─── Supplied data ───

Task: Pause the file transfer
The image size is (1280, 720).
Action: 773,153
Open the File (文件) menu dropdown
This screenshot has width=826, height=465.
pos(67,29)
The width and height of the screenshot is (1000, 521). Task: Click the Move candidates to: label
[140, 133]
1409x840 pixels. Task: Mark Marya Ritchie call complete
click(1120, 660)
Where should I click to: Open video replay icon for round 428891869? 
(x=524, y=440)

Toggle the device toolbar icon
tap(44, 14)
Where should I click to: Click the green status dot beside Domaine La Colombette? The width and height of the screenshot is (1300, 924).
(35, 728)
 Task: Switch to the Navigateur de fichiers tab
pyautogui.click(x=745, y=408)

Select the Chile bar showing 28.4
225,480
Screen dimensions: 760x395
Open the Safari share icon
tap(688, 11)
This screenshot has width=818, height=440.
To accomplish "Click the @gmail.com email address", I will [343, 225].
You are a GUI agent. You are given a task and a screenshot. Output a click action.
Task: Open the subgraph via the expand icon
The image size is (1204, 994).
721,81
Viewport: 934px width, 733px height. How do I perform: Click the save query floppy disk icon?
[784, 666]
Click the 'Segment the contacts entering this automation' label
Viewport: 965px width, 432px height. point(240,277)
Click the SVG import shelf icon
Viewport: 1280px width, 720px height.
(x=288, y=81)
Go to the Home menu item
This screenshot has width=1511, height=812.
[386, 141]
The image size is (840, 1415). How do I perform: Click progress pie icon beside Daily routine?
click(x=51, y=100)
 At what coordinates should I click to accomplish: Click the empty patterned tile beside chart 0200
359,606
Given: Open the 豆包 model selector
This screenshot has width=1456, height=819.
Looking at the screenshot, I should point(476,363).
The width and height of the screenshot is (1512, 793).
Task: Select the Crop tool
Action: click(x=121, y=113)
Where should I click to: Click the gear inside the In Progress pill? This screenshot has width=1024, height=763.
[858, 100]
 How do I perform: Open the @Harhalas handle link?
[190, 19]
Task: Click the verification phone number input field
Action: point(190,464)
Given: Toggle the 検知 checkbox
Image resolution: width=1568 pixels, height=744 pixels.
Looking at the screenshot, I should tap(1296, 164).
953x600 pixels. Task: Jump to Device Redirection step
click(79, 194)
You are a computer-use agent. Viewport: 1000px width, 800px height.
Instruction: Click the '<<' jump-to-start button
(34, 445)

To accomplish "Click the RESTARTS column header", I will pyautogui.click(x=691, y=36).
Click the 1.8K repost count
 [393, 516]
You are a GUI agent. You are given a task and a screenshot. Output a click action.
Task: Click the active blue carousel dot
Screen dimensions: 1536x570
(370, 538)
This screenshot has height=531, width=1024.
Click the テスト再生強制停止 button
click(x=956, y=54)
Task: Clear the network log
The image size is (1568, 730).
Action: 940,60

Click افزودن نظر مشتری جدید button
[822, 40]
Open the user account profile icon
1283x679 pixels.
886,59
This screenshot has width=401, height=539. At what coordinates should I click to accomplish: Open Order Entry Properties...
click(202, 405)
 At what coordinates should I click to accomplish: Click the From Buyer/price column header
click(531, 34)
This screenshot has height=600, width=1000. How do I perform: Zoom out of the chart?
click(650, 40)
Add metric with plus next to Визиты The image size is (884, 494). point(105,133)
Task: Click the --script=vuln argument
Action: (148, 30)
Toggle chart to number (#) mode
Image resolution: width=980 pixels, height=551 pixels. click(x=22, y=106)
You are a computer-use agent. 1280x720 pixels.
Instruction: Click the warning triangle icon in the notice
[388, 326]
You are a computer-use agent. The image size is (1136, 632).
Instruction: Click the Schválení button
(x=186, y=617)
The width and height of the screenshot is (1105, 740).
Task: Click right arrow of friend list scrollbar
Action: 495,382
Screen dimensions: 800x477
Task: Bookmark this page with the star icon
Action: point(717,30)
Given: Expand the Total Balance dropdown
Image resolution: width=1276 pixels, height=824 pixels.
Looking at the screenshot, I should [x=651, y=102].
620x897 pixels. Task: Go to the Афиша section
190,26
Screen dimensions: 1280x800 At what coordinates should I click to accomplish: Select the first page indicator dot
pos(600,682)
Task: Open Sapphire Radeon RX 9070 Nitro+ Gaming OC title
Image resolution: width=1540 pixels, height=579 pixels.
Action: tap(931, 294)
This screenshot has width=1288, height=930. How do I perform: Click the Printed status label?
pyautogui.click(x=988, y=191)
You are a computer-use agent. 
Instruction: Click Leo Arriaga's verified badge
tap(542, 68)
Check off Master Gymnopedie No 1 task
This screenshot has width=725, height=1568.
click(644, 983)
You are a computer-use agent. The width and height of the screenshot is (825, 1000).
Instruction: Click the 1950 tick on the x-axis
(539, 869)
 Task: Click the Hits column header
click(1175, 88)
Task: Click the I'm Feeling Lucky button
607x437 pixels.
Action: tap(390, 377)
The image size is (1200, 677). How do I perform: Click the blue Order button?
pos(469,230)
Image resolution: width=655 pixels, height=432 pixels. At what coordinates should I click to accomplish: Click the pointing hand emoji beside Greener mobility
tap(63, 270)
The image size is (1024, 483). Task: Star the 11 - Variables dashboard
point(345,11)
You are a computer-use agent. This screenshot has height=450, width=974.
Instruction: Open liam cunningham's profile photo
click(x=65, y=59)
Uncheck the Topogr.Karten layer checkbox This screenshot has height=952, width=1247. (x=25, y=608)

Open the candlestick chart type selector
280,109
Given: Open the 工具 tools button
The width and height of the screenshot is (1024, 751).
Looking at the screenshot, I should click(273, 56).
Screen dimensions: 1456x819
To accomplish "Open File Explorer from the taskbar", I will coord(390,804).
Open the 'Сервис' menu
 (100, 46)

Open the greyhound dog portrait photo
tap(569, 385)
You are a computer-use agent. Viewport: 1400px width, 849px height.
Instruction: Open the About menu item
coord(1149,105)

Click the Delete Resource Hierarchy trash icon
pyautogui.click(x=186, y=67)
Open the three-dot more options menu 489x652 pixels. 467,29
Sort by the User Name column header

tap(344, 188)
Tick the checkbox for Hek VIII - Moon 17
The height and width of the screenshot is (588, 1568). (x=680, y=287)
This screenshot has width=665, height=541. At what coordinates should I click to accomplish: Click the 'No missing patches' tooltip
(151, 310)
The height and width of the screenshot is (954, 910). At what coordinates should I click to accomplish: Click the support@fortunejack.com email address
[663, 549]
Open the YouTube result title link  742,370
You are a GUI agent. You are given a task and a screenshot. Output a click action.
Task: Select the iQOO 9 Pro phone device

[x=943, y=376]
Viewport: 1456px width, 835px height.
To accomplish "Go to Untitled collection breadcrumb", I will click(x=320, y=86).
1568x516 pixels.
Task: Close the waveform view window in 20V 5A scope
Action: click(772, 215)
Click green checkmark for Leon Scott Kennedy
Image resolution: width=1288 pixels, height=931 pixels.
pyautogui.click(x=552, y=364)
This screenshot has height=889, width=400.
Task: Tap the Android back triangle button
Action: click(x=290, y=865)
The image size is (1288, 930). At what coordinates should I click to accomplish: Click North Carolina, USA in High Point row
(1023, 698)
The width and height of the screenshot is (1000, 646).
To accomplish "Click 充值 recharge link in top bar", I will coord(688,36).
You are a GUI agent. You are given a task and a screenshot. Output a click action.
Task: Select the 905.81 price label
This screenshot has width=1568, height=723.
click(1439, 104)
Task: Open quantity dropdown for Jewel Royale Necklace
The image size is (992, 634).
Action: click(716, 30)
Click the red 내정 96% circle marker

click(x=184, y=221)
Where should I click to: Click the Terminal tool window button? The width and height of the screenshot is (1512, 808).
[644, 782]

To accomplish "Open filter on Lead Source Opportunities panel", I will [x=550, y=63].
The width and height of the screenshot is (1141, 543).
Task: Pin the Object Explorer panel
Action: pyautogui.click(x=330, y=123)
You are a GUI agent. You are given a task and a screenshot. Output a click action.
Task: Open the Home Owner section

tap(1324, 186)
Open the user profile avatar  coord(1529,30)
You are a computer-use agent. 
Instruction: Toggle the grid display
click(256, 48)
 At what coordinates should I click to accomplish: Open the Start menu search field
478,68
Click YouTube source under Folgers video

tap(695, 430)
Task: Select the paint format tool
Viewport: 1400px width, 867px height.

───

(Written exercise)
In the stretch from the line containing "Task: Select the paint format tool" through the end of the records, change "paint format tool" to "format painter". Give back only those lines, with nothing else altered.

(Response to the task)
Task: Select the format painter
Viewport: 1400px width, 867px height.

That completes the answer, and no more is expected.